Left: Mark Bradford, Let’s Walk to the Middle of the Ocean, 2015. Right: Mark Bradford, Cigarettes and Bubblegum, 2015. Installation views of “Mark Bradford: Be Strong Boquan” at Hauser & Wirth New York, 18th Street, 2015. © Mark Bradford. Photos by Genevieve Hanson, courtesy of the artist and Hauser & Wirth.
“I started looking at cells underneath a microscope, sarcoma,” Bradford says of taking the AIDS crisis as a point of departure for recent works. “But then they started to just become marks. I think the show does have to do with the body, but the body’s not present.” In Dead Hummingbird (2015), sunbursts of red, black, and white grooves gouged into the painting’s surface radiate out around a passage of pure black—loosely recalling the form of a petrified hummingbird on its side. “These fissures, these cuts, and this bloodiness, it’s like skin peeled back.
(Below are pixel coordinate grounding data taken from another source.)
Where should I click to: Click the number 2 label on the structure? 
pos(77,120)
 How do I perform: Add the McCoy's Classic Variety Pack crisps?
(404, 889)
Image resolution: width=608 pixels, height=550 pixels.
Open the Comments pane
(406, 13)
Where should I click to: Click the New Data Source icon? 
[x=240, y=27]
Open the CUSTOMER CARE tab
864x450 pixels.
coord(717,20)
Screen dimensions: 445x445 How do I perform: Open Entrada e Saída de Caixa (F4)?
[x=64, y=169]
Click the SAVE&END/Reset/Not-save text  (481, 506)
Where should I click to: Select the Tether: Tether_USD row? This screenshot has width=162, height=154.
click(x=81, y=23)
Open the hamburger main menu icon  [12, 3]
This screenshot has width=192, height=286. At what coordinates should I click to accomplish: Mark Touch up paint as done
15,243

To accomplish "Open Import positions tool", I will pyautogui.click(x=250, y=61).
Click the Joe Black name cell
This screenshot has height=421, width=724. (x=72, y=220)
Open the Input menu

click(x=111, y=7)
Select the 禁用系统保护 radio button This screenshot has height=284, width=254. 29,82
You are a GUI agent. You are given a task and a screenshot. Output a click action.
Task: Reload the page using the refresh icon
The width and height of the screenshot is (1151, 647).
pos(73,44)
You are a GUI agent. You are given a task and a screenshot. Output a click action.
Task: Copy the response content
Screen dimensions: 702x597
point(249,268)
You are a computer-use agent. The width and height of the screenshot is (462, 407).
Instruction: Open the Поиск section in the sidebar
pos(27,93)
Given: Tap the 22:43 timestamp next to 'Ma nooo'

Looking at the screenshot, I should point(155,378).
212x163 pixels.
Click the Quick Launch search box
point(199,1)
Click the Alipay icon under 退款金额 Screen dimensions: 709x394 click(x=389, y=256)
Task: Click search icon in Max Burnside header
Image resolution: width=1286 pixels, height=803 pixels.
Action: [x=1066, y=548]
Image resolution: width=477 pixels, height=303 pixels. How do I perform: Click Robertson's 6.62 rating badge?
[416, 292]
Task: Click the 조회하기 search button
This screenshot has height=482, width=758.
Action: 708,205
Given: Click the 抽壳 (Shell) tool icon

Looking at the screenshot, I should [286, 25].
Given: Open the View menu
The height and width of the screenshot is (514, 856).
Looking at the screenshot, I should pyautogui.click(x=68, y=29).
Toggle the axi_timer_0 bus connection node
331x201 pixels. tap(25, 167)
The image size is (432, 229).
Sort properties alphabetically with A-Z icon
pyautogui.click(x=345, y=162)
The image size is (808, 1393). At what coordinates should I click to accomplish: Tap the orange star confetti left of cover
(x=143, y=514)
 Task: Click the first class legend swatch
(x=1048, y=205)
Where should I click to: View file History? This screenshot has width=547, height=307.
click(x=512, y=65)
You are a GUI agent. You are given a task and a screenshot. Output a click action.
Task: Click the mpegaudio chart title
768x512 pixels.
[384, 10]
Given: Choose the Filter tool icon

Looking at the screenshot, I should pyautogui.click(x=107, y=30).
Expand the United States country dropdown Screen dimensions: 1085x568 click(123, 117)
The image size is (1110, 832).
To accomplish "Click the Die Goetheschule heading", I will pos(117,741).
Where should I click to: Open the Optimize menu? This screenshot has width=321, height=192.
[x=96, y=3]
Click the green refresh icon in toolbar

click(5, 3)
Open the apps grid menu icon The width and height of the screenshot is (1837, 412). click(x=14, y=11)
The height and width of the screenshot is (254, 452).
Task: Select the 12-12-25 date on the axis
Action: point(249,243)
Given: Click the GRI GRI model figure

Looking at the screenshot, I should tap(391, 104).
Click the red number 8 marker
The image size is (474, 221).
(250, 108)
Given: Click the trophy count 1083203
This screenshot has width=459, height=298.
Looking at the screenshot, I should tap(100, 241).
The rawness of skin before it heals up” he explains. “A thrush. The thrush or rash that people with HIV used to get on their skin. You don’t see a lot of that stuff now because of all the medication.”
Less familiar, though he has worked in the medium before, are Bradford’s video works, one of which debuts at Hauser & Wirth. A vast banner video spanning the entrance (and the gallery’s entire width), Deimos (2015) plays a short loop in which disembodied orange and brown rollerskate wheels, the worn relics of New York’s 1970s roller-disco scene, spin from one end to the other, to the sound of the disco icon Sylvester’s “Grateful.” This marks something of a homecoming for those wheels, which are leftover from the bygone days of the The Roxy—a legendary gay dancehall and roller disco once located at the corner of Manhattan’s 18th Street where the gallery now stands—and which for years gathered dust in the gallery’s backroom. At some point over the last few years, the gallery’s directors decided to send the stockpile of old skate wheels to Bradford’s L.A. studio, resulting in this light, whimsical ode to an era.
Installation view of “Mark Bradford: Be Strong Boquan” at Hauser & Wirth New York, 18th Street, 2015. © Mark Bradford. Photo by Genevieve Hanson, courtesy of the artist and Hauser & Wirth.
The real showstopper, however, is the six-minute-long video Spiderman (2015), in which Bradford assumes the role of a black stand-up comedian, riffing on Eddie Murphy’s 1983 comedy Delirious—except the artist’s image is absent. Rather, his disembodied voice can be heard sending up various facets of African American culture in flamboyant vernacular. A red spotlight signals the presence of an invisible performer in front of a black screen on which his words roll out in text form, synchronized, like the subtitles in a karaoke set. The words bounce in staccato, dance, and fade according to Bradford’s rhythms and intonations. “It’s every single person I’ve ever seen in the hair salon. This history, this oral history and comedy,” he says. “You can use comedy to talk about social issues. Because I grew up in a hair salon, I was always in charge of telling the stories. I was Marco Polo, I traveled all over the world and brought the stories back. So I learned how to tell stories.”
Traces—of a performance, a process, a memory, a roller disco, or a body—are at the center of Bradford’s concerns as an artist and at the heart of his impulse toward abstraction. “When it comes to the big topics like race, I’m a shadow person,” he explains to a crowd at the preview. “I stand back and I move things around. I think that’s the only way that I can play with and understand these big, heavy subjects. I play with them in the shadows.”
—Tess Thackara
“Be Strong, Boquan” is on view at Hauser & Wirth, New York, Nov. 7th–Dec. 23rd, 2015.